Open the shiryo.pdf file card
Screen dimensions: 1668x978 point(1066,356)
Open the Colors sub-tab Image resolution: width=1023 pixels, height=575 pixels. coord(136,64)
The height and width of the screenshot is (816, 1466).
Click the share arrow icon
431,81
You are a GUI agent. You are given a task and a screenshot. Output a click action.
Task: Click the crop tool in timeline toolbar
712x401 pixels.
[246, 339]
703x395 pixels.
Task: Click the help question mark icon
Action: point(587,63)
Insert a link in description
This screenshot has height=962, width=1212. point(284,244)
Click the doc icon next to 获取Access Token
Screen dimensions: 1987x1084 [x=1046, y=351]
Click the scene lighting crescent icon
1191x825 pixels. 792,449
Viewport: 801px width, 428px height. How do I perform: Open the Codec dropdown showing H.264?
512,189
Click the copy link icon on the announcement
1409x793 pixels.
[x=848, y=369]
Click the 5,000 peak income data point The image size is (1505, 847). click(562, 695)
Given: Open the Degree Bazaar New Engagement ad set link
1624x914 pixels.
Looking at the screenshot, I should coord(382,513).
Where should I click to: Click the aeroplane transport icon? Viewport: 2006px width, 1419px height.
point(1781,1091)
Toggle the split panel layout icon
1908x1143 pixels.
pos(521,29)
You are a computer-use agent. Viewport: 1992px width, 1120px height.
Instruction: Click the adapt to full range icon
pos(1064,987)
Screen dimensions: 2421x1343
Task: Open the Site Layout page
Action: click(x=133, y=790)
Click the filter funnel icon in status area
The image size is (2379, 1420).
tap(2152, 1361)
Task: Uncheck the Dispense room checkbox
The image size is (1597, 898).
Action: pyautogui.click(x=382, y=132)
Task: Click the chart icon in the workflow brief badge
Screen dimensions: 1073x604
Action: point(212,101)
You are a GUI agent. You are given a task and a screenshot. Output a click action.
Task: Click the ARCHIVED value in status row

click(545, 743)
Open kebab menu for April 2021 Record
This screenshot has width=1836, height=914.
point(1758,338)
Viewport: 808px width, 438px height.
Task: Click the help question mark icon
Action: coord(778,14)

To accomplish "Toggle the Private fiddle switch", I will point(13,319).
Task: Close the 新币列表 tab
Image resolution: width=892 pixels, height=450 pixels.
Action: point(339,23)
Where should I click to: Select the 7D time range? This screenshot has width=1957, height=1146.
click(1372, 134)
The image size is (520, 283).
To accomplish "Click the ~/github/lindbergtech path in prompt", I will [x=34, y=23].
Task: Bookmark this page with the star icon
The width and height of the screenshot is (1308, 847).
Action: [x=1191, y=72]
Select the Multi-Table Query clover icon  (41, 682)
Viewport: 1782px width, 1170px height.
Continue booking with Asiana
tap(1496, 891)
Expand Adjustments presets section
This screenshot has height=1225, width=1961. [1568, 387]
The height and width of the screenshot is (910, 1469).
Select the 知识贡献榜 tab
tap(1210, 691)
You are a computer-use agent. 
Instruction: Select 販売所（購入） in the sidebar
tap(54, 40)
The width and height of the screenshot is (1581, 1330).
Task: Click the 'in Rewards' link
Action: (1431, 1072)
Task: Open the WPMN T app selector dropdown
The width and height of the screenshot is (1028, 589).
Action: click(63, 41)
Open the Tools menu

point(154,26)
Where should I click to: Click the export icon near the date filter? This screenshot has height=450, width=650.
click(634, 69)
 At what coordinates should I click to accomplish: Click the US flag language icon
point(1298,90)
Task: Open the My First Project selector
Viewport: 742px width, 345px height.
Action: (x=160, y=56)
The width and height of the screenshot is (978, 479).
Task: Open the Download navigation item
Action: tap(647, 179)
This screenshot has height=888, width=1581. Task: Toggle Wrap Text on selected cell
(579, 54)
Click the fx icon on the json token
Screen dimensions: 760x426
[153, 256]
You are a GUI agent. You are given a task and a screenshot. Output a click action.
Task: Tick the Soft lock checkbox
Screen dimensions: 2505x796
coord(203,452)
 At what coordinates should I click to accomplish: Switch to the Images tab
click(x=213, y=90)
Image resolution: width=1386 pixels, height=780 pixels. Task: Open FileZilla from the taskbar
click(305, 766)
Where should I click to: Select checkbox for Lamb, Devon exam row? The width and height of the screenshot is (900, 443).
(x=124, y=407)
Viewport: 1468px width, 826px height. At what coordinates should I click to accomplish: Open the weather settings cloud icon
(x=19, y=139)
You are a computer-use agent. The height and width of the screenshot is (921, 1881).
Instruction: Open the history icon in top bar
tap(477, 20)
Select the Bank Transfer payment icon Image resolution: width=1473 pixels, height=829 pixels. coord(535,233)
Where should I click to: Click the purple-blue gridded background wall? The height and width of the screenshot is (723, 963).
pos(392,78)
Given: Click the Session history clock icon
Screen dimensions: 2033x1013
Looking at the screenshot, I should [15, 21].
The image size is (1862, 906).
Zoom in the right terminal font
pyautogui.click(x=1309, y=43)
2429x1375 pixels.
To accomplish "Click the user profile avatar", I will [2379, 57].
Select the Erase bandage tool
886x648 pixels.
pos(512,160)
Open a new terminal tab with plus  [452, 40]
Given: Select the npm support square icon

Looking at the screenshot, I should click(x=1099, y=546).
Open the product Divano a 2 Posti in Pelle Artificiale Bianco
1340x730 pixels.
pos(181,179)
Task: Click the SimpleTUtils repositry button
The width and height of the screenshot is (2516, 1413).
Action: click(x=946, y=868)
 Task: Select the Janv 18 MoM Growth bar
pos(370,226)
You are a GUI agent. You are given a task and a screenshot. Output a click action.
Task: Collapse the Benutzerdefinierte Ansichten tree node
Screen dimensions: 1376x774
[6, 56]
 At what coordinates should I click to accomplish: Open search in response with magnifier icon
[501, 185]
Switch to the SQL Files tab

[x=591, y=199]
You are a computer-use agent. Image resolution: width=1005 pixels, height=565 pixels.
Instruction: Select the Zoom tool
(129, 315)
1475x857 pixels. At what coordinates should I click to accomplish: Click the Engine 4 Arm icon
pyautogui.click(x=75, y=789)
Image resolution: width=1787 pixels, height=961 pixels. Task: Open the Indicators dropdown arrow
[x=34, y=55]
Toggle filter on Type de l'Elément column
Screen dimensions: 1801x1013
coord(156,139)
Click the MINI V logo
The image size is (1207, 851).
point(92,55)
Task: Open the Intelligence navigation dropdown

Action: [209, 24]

### Task details
An exact copy of every entry is the expected result.

### Response area
Open the shiryo.pdf file card
Screen dimensions: 1668x978 point(1066,356)
Open the Colors sub-tab Image resolution: width=1023 pixels, height=575 pixels. coord(136,64)
The height and width of the screenshot is (816, 1466).
Click the share arrow icon
431,81
You are a GUI agent. You are given a task and a screenshot. Output a click action.
Task: Click the crop tool in timeline toolbar
712x401 pixels.
[246, 339]
703x395 pixels.
Task: Click the help question mark icon
Action: point(587,63)
Insert a link in description
This screenshot has height=962, width=1212. point(284,244)
Click the doc icon next to 获取Access Token
Screen dimensions: 1987x1084 [x=1046, y=351]
Click the scene lighting crescent icon
1191x825 pixels. 792,449
Viewport: 801px width, 428px height. How do I perform: Open the Codec dropdown showing H.264?
512,189
Click the copy link icon on the announcement
1409x793 pixels.
[x=848, y=369]
Click the 5,000 peak income data point The image size is (1505, 847). click(562, 695)
Given: Open the Degree Bazaar New Engagement ad set link
1624x914 pixels.
Looking at the screenshot, I should coord(382,513).
Where should I click to: Click the aeroplane transport icon? Viewport: 2006px width, 1419px height.
point(1781,1091)
Toggle the split panel layout icon
1908x1143 pixels.
pos(521,29)
You are a computer-use agent. Viewport: 1992px width, 1120px height.
Instruction: Click the adapt to full range icon
pos(1064,987)
Screen dimensions: 2421x1343
Task: Open the Site Layout page
Action: click(x=133, y=790)
Click the filter funnel icon in status area
The image size is (2379, 1420).
tap(2152, 1361)
Task: Uncheck the Dispense room checkbox
The image size is (1597, 898).
Action: pyautogui.click(x=382, y=132)
Task: Click the chart icon in the workflow brief badge
Screen dimensions: 1073x604
Action: point(212,101)
You are a GUI agent. You are given a task and a screenshot. Output a click action.
Task: Click the ARCHIVED value in status row

click(545, 743)
Open kebab menu for April 2021 Record
This screenshot has width=1836, height=914.
point(1758,338)
Viewport: 808px width, 438px height.
Task: Click the help question mark icon
Action: coord(778,14)

To accomplish "Toggle the Private fiddle switch", I will point(13,319).
Task: Close the 新币列表 tab
Image resolution: width=892 pixels, height=450 pixels.
Action: point(339,23)
Where should I click to: Select the 7D time range? This screenshot has width=1957, height=1146.
click(1372, 134)
The image size is (520, 283).
To accomplish "Click the ~/github/lindbergtech path in prompt", I will [x=34, y=23].
Task: Bookmark this page with the star icon
The width and height of the screenshot is (1308, 847).
Action: [x=1191, y=72]
Select the Multi-Table Query clover icon  (41, 682)
Viewport: 1782px width, 1170px height.
Continue booking with Asiana
tap(1496, 891)
Expand Adjustments presets section
This screenshot has height=1225, width=1961. [1568, 387]
The height and width of the screenshot is (910, 1469).
Select the 知识贡献榜 tab
tap(1210, 691)
You are a computer-use agent. 
Instruction: Select 販売所（購入） in the sidebar
tap(54, 40)
The width and height of the screenshot is (1581, 1330).
Task: Click the 'in Rewards' link
Action: (1431, 1072)
Task: Open the WPMN T app selector dropdown
The width and height of the screenshot is (1028, 589).
Action: click(63, 41)
Open the Tools menu

point(154,26)
Where should I click to: Click the export icon near the date filter? This screenshot has height=450, width=650.
click(634, 69)
 At what coordinates should I click to accomplish: Click the US flag language icon
point(1298,90)
Task: Open the My First Project selector
Viewport: 742px width, 345px height.
Action: (x=160, y=56)
The width and height of the screenshot is (978, 479).
Task: Open the Download navigation item
Action: tap(647, 179)
This screenshot has height=888, width=1581. Task: Toggle Wrap Text on selected cell
(579, 54)
Click the fx icon on the json token
Screen dimensions: 760x426
[153, 256]
You are a GUI agent. You are given a task and a screenshot. Output a click action.
Task: Tick the Soft lock checkbox
Screen dimensions: 2505x796
coord(203,452)
 At what coordinates should I click to accomplish: Switch to the Images tab
click(x=213, y=90)
Image resolution: width=1386 pixels, height=780 pixels. Task: Open FileZilla from the taskbar
click(305, 766)
Where should I click to: Select checkbox for Lamb, Devon exam row? The width and height of the screenshot is (900, 443).
(x=124, y=407)
Viewport: 1468px width, 826px height. At what coordinates should I click to accomplish: Open the weather settings cloud icon
(x=19, y=139)
You are a computer-use agent. The height and width of the screenshot is (921, 1881).
Instruction: Open the history icon in top bar
tap(477, 20)
Select the Bank Transfer payment icon Image resolution: width=1473 pixels, height=829 pixels. coord(535,233)
Where should I click to: Click the purple-blue gridded background wall? The height and width of the screenshot is (723, 963).
pos(392,78)
Given: Click the Session history clock icon
Screen dimensions: 2033x1013
Looking at the screenshot, I should [15, 21].
The image size is (1862, 906).
Zoom in the right terminal font
pyautogui.click(x=1309, y=43)
2429x1375 pixels.
To accomplish "Click the user profile avatar", I will [2379, 57].
Select the Erase bandage tool
886x648 pixels.
pos(512,160)
Open a new terminal tab with plus  [452, 40]
Given: Select the npm support square icon

Looking at the screenshot, I should click(x=1099, y=546).
Open the product Divano a 2 Posti in Pelle Artificiale Bianco
1340x730 pixels.
pos(181,179)
Task: Click the SimpleTUtils repositry button
The width and height of the screenshot is (2516, 1413).
Action: click(x=946, y=868)
 Task: Select the Janv 18 MoM Growth bar
pos(370,226)
You are a GUI agent. You are given a task and a screenshot. Output a click action.
Task: Collapse the Benutzerdefinierte Ansichten tree node
Screen dimensions: 1376x774
[6, 56]
 At what coordinates should I click to accomplish: Open search in response with magnifier icon
[501, 185]
Switch to the SQL Files tab

[x=591, y=199]
You are a computer-use agent. Image resolution: width=1005 pixels, height=565 pixels.
Instruction: Select the Zoom tool
(129, 315)
1475x857 pixels. At what coordinates should I click to accomplish: Click the Engine 4 Arm icon
pyautogui.click(x=75, y=789)
Image resolution: width=1787 pixels, height=961 pixels. Task: Open the Indicators dropdown arrow
[x=34, y=55]
Toggle filter on Type de l'Elément column
Screen dimensions: 1801x1013
coord(156,139)
Click the MINI V logo
The image size is (1207, 851).
point(92,55)
Task: Open the Intelligence navigation dropdown

Action: [209, 24]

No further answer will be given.